The wind was picking up and the trees in the orchard were moving. A far belt of smog moved down the horizon. Somewhere near Kahak, more than a quarter of a century earlier, ‘Monty’ Woodhouse must have buried his guns. Did any of the villagers support the Shah? I asked Khalaj. ‘None,’ he said firmly. ‘At least I never knew any who did.’ Savak never came to the village. It was too small to capture anyone’s attention. So whose picture hung above the blackboard in class seven before the Ayatollah returned to Iran? Mr Khalaj shrugged. ‘They had to put a picture there. Of course, it was the Shah’s.’
CHAPTER FIVE
The Path to War
In March 1917, 22-year-old Private 11072 Charles Dickens of the Cheshire Regiment carefully peeled a poster off a wall in the newly captured city of Baghdad. It was a turning point in his life. He had survived the hopeless Gallipoli campaign, attacking the Ottoman empire only 250 kilometres from its capital of Constantinople. He had then marched the length of Mesopotamia, fighting the Turks yet again for possession of the ancient caliphate and enduring the ‘grim battle’ for Baghdad. The British invasion army of 600,000 soldiers was led by Lieutenant General Sir Stanley Maude and the sheet of paper that caught Private Dickens’s attention was Maude’s official ‘Proclamation’ to the people of Baghdad, printed in both English and Arabic.
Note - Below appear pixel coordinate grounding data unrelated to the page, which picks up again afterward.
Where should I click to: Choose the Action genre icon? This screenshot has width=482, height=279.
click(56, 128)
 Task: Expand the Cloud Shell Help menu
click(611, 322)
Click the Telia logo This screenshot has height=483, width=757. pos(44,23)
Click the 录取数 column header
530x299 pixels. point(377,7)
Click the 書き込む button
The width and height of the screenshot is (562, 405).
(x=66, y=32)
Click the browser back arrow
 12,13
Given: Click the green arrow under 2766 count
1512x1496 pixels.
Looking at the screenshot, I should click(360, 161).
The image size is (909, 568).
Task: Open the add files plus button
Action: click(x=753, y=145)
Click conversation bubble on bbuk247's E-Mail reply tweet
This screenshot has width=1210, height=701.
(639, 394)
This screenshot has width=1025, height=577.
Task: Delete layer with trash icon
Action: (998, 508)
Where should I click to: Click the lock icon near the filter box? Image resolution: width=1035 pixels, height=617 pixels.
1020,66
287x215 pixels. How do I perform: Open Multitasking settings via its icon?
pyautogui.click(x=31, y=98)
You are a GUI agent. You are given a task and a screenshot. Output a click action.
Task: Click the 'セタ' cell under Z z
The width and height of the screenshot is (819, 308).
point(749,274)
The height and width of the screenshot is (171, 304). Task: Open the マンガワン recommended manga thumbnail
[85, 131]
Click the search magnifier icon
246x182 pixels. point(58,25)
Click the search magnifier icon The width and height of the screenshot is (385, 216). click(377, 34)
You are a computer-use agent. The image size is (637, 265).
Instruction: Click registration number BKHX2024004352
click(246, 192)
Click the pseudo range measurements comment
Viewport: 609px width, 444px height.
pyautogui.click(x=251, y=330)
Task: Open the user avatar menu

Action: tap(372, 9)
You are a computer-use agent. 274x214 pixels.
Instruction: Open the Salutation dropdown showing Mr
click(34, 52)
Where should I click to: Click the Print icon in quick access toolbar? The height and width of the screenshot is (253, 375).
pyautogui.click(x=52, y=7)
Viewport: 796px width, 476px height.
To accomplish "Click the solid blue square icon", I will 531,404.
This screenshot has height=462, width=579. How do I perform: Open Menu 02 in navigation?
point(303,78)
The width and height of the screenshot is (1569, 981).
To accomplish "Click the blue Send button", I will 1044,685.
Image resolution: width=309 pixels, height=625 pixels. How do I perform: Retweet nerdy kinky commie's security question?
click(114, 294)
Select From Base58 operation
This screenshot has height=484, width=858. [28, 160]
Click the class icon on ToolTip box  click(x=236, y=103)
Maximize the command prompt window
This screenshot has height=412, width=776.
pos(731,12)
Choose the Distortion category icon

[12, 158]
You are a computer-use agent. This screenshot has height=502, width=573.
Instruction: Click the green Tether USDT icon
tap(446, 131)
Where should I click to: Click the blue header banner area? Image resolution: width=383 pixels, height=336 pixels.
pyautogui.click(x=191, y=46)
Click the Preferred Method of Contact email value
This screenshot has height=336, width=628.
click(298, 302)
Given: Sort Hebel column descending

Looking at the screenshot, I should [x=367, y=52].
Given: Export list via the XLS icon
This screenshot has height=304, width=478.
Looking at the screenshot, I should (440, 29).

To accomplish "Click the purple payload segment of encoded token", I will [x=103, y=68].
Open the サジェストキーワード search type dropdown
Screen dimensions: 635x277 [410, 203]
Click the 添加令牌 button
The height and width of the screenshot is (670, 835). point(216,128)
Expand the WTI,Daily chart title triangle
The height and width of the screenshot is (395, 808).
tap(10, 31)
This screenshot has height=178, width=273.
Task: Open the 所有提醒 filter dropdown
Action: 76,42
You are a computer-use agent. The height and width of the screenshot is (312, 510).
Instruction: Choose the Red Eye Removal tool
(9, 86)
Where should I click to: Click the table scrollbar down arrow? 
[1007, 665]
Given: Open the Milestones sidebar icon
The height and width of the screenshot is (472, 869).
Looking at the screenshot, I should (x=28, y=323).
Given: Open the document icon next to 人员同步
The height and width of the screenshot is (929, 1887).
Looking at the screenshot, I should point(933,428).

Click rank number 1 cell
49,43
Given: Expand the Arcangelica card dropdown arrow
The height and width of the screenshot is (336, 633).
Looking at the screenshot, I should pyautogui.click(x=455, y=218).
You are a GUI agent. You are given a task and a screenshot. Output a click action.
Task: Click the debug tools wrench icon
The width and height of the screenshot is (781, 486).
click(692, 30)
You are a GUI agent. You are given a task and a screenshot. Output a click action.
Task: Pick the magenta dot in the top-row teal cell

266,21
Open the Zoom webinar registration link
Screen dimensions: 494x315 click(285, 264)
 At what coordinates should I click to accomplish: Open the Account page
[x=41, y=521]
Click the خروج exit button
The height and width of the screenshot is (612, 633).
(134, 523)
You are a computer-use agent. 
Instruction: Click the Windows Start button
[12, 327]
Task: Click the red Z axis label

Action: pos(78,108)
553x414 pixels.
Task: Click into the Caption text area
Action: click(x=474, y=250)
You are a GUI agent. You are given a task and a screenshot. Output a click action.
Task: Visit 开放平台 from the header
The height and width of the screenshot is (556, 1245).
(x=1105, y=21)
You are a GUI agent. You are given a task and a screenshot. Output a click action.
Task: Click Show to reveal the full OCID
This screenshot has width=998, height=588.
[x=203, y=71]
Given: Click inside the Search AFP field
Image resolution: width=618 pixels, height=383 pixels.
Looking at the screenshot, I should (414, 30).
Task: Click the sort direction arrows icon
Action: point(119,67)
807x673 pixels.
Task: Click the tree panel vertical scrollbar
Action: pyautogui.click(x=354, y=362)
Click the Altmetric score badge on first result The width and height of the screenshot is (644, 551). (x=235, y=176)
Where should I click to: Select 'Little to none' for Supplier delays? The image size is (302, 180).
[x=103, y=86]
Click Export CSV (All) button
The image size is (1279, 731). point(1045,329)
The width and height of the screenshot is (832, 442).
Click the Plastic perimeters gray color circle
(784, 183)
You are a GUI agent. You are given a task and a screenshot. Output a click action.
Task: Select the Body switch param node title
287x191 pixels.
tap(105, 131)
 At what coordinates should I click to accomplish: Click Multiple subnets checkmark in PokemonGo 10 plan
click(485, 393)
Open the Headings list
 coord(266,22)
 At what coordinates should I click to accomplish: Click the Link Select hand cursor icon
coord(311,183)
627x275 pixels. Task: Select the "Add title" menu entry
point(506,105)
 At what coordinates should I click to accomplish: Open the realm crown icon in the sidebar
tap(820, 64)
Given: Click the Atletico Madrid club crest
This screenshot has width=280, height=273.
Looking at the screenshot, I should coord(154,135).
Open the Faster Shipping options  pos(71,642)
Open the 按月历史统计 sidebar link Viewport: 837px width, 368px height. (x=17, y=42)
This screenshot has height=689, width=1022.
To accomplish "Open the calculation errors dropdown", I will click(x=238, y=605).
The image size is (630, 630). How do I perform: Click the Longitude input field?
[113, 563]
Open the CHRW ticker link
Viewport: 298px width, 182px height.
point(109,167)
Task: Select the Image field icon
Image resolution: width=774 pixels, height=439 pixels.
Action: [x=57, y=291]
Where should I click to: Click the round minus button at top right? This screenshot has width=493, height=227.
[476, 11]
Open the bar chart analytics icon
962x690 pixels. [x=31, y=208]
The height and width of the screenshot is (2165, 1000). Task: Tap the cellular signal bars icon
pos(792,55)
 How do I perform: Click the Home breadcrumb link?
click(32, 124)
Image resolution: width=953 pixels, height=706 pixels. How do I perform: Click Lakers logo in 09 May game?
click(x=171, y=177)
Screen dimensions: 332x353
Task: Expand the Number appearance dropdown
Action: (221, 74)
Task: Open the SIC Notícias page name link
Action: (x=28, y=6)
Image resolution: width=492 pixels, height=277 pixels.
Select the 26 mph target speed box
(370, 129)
That same 11 by 18 inch poster – now framed in black and gold – hangs on the wall a few feet from my desk as I write this chapter. Long ago, it was stained with damp – ‘foxed’, as booksellers say – which may have been Dickens’s perspiration in the long hot Iraqi summer of 1917. It has been folded many times, witness, as his daughter Hilda would recall eighty-six years later, ‘to having travelled in his knapsack for a length of time’. She called it ‘his precious document’ and I can see why. It is filled with noble aspirations and presentiments of future tragedy, of the false promises of the world’s greatest empire, commitments and good intentions and words of honour that were to be repeated in the same city of Baghdad by the next great empire more than two decades after Dickens’s death. They read now like a funeral dirge:
PROCLAMATION
… Our military operations have as their object the defeat of the enemy and the driving of him from these territories. In order to complete this task I am charged with absolute and supreme control of all regions in which British troops operate; but our armies do not come into your cities and lands as conquerors or enemies, but as liberators. Since the days of Hulagu *your citizens have been subject to the tyranny of strangers … and your fathers and yourselves have groaned in bondage. Your sons have been carried off to wars not of your seeking, your wealth has been stripped from you by unjust men and squandered in different places. It is the wish not only of my King and his peoples, but it is also the wish of the great Nations with whom he is in alliance, that you should prosper even as in the past when your lands were fertile … But you, people of Baghdad … are not to understand that it is the wish of the British government to impose upon you alien institutions. It is the hope of the British Government that the aspirations of your philosophers and writers shall be realised once again, that the people of Baghdad shall flourish, and shall enjoy their wealth and substance under institutions which are in consonance with their sacred laws and with their racial ideals … It is the hope and desire of the British people … that the Arab race may rise once more to greatness and renown amongst the peoples of the Earth … Therefore I am commanded to invite you, through your Nobles and Elders and Representatives, to participate in the management of your civil affairs in collaboration with the Political Representative of Great Britain … so that you may unite with your kinsmen in the North, East, South and West, in realising the aspirations of your Race.